What you need to do
Copy each line below that contains "agent".

Saved entries
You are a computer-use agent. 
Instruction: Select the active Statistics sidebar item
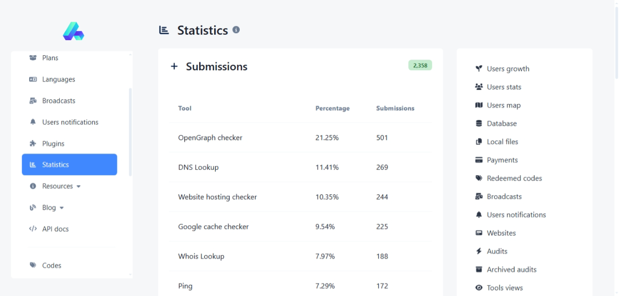click(69, 165)
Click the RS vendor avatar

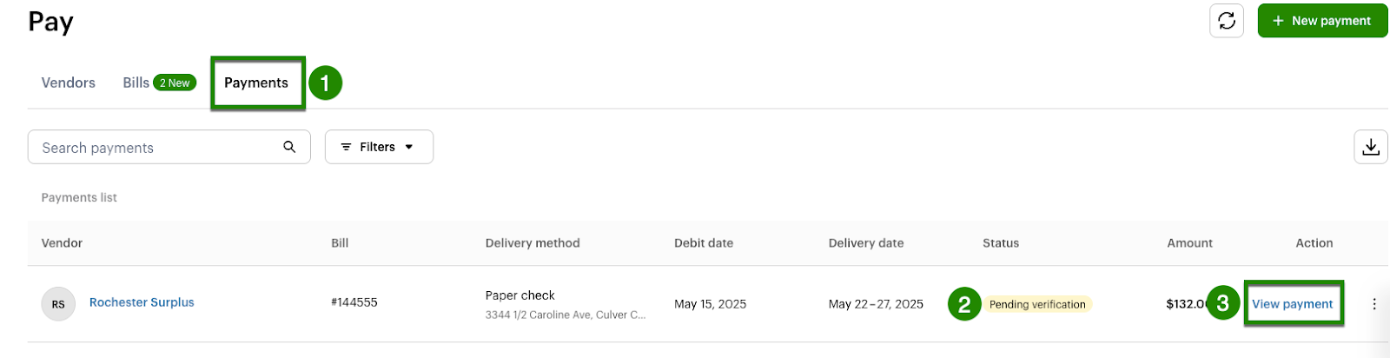pos(58,304)
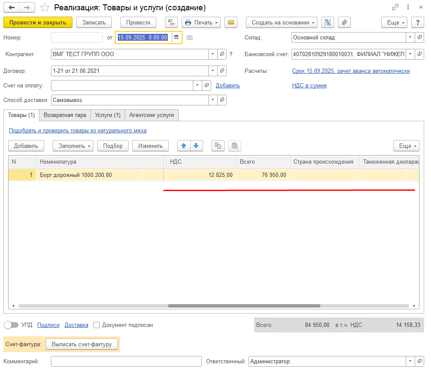Open the Возвратная тара tab
Image resolution: width=431 pixels, height=371 pixels.
pos(65,115)
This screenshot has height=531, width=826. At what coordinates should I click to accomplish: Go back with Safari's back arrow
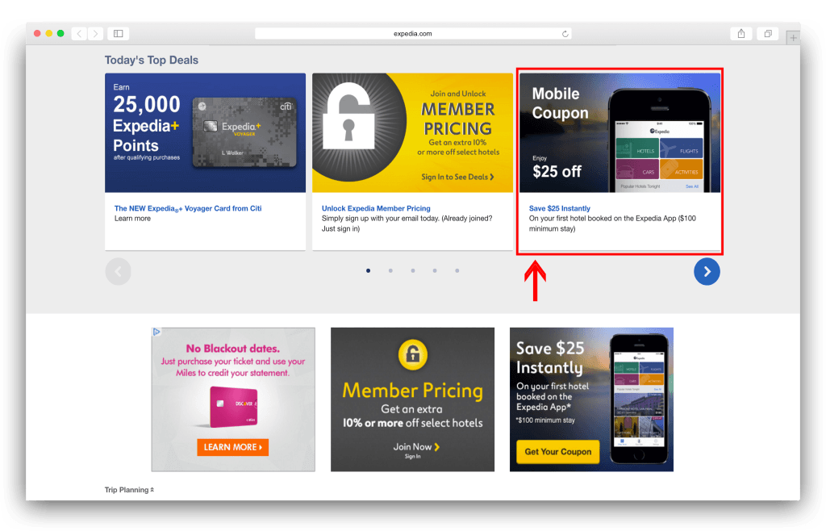[x=79, y=34]
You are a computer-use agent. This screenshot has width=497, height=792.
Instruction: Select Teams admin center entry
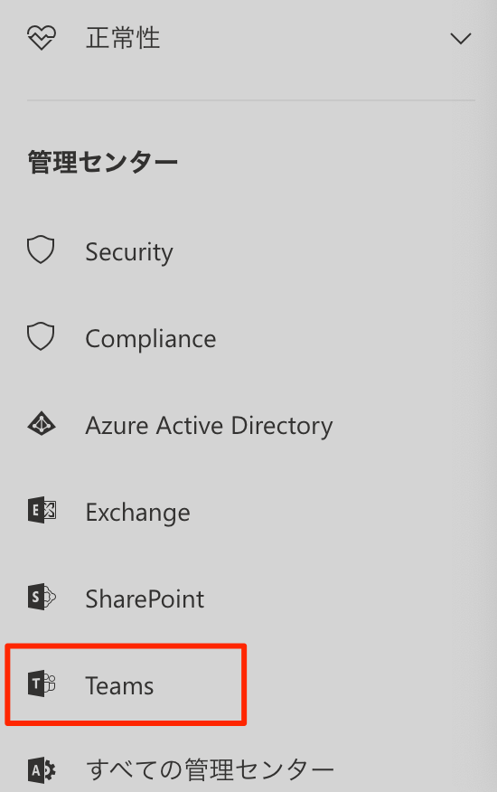tap(119, 686)
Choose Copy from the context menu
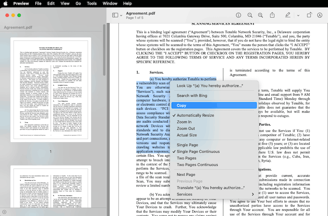The width and height of the screenshot is (328, 216). click(182, 106)
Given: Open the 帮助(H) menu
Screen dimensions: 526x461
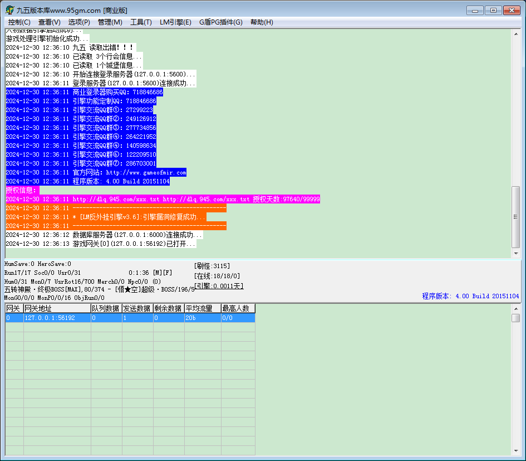Looking at the screenshot, I should click(x=262, y=22).
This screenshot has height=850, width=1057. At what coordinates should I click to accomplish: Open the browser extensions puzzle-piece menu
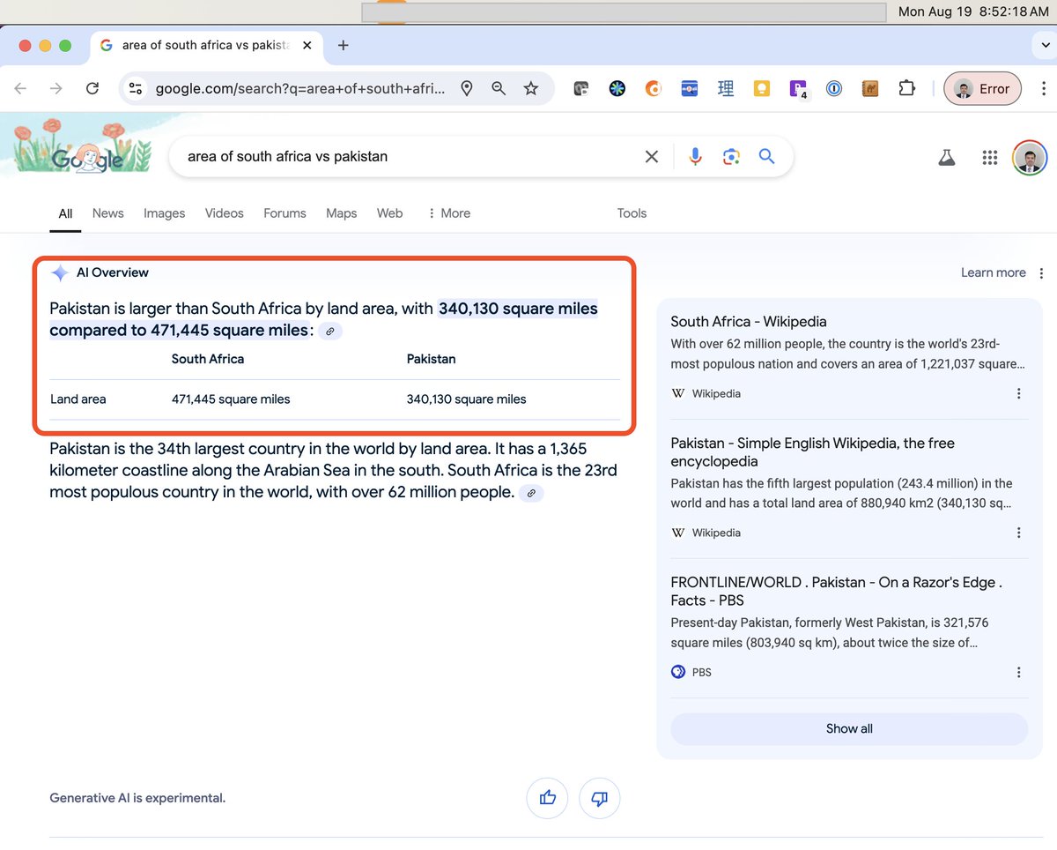[x=906, y=88]
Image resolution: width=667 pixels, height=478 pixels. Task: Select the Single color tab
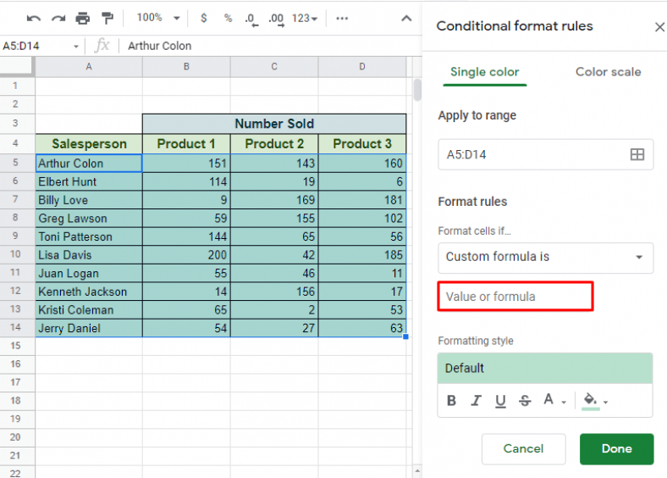484,72
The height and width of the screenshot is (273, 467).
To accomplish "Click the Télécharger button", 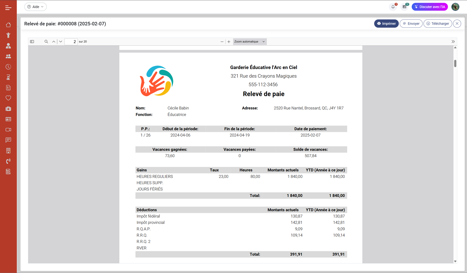I will (438, 24).
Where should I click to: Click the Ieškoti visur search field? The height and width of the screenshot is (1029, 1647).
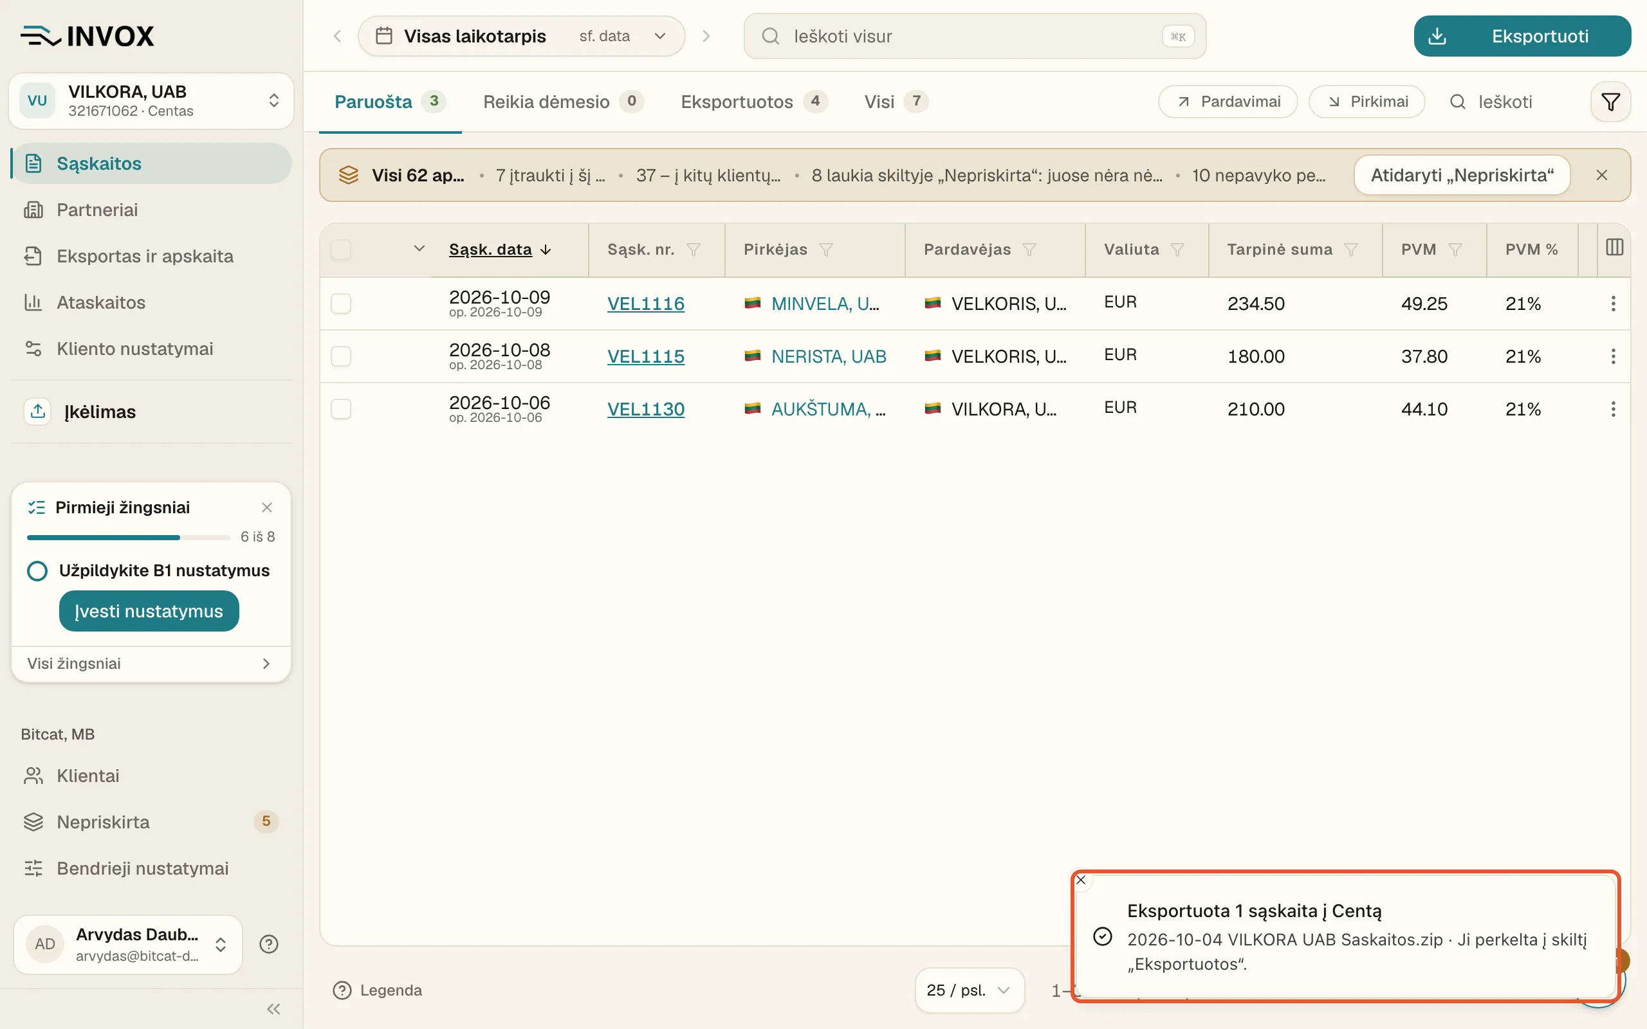tap(975, 36)
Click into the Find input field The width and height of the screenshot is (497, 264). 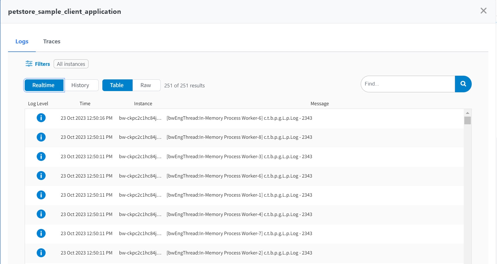408,84
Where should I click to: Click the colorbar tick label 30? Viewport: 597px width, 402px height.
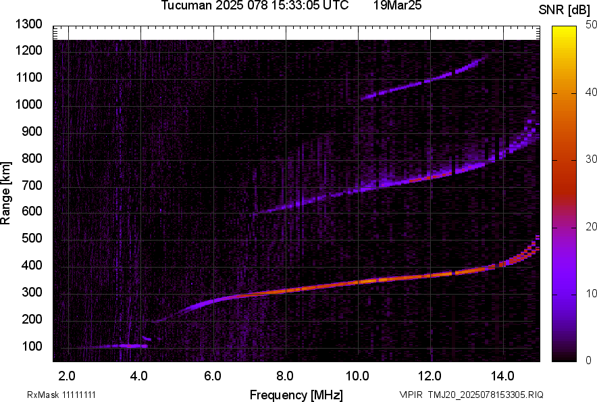(x=590, y=159)
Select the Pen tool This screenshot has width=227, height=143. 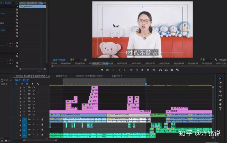point(220,100)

Completed exercise
You are a computer-use agent. 
You are a computer-use agent. This screenshot has width=497, height=792.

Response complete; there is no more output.